#### WHAT YOU NEED TO DO:
How do the lines below between the ones holding "Deabyday (443, 8)" and "Vita green (238, 2020)", inclusive, read? Give them again exactly, with no other lines.

☆ ☆ ☆ ☆

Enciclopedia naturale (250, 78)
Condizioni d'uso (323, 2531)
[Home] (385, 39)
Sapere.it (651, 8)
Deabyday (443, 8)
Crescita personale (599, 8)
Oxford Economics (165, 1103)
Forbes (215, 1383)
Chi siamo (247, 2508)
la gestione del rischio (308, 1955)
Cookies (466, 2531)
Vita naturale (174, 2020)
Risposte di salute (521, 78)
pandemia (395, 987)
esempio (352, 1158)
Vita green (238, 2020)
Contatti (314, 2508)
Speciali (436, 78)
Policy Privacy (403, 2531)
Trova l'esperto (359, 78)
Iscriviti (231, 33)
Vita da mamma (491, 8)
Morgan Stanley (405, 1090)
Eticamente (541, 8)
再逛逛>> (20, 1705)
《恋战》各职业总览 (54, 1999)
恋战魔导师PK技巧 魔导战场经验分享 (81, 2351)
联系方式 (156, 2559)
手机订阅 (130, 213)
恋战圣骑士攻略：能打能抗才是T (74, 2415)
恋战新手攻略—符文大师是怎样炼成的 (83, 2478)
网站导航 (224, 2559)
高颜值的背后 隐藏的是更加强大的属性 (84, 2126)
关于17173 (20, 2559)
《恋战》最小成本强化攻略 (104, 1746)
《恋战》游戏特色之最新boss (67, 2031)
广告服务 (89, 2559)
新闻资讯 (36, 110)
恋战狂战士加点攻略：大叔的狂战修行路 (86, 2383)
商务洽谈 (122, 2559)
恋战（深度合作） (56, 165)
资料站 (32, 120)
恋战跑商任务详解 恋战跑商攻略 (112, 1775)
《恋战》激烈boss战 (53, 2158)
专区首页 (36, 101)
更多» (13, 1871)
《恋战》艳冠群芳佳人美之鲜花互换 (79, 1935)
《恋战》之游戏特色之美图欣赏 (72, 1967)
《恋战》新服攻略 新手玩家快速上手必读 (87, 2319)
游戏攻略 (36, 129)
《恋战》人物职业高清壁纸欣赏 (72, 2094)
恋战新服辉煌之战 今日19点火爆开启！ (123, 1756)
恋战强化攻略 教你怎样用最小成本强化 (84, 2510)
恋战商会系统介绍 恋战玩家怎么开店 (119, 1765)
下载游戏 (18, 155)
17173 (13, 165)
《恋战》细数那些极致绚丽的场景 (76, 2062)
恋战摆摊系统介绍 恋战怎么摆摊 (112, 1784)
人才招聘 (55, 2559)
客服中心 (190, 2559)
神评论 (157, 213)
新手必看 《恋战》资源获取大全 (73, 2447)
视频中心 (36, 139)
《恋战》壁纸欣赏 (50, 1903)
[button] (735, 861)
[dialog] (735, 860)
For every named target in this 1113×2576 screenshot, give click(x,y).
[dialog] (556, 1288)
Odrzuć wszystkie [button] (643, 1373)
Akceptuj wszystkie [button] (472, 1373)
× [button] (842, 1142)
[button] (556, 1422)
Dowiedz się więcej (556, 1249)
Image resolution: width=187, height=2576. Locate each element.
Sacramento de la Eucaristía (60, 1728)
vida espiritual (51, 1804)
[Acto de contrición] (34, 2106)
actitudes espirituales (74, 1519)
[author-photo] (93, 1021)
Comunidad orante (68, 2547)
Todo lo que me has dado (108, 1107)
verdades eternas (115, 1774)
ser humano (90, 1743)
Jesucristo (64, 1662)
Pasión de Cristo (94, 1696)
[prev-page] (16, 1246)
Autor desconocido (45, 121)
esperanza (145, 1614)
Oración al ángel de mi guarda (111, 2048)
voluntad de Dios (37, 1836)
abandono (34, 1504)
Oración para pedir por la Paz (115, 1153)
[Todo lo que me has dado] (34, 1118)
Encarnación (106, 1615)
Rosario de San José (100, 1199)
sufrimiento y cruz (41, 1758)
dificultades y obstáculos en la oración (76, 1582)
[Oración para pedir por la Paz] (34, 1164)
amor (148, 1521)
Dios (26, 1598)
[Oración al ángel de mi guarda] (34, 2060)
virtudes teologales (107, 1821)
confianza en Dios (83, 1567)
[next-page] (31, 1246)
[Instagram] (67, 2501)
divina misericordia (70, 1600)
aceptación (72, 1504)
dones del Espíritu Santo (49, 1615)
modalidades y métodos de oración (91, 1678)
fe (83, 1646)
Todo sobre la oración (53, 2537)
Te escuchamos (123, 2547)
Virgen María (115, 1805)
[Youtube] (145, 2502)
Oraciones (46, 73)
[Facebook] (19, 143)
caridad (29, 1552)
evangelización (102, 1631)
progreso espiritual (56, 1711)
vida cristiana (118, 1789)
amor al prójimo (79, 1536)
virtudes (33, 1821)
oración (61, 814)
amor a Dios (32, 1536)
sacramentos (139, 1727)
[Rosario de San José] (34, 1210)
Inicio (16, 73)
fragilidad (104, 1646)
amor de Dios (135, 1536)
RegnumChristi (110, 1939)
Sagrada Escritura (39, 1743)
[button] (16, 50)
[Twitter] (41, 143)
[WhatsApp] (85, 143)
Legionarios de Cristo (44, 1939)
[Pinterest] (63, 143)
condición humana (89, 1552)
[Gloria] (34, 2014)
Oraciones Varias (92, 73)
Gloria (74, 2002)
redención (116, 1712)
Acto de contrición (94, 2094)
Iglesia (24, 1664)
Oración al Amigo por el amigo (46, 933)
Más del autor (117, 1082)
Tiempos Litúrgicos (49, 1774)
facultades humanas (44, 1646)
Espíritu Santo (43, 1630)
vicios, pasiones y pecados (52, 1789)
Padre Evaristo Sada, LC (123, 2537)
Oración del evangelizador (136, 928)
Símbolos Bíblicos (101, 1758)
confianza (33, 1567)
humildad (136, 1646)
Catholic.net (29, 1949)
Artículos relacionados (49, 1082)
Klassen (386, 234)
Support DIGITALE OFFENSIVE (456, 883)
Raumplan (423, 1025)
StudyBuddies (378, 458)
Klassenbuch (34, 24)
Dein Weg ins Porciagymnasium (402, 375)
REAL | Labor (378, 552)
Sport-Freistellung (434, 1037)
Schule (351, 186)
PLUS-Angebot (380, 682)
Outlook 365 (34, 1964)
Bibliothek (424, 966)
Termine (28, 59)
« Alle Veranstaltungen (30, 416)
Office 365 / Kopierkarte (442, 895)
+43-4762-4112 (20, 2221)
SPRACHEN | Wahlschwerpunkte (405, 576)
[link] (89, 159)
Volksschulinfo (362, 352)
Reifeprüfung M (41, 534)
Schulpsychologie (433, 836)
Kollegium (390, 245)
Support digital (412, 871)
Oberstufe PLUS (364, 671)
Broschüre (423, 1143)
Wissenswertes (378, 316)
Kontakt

☆ ☆ ☆ ☆

#### RESULT FOR THIS EXERCISE:
Deabyday (443, 8)
Crescita personale (599, 8)
Oxford Economics (165, 1103)
Forbes (215, 1383)
Chi siamo (247, 2508)
la gestione del rischio (308, 1955)
Cookies (466, 2531)
Vita naturale (174, 2020)
Risposte di salute (521, 78)
pandemia (395, 987)
esempio (352, 1158)
Vita green (238, 2020)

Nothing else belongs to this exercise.